*TASK STATEMENT*: Starting with the line that contains "The width and", copy each line exactly through the end of the listing, and omit all pictures.

[Opening DATA FOR THIS EXERCISE section]

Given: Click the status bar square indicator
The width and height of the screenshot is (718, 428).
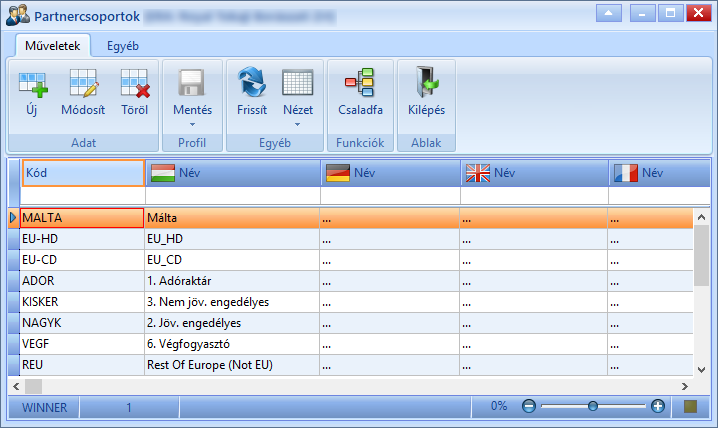Looking at the screenshot, I should [690, 406].
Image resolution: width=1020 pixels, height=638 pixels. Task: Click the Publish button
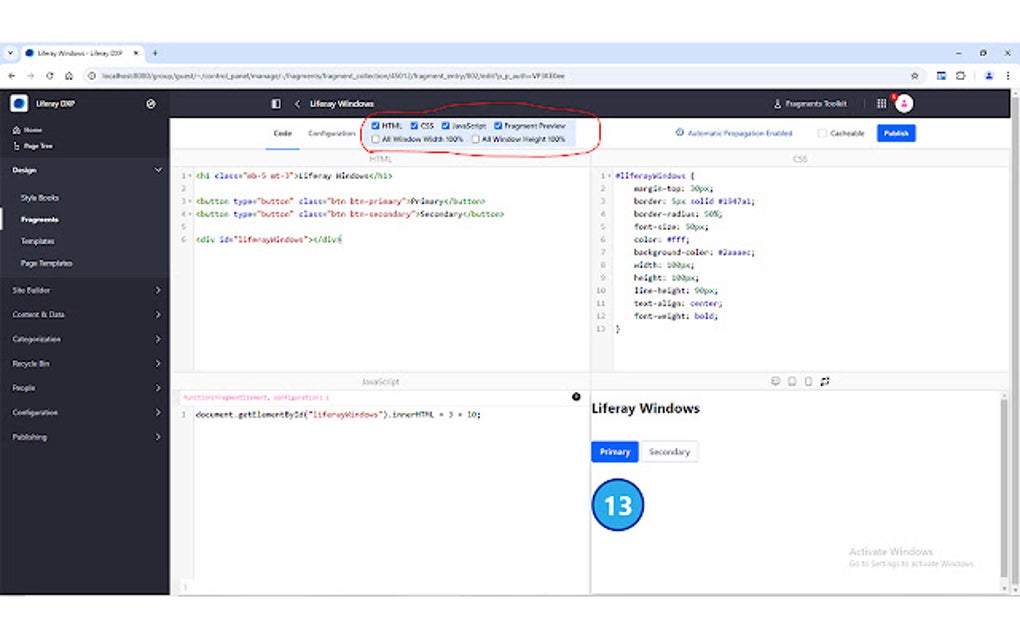click(895, 133)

[Closing DATA FOR THIS EXERCISE section]

*EXPECTED ANSWER*:
The width and height of the screenshot is (718, 428).
Looking at the screenshot, I should [690, 406].
Image resolution: width=1020 pixels, height=638 pixels. Task: Click the Publish button
click(895, 133)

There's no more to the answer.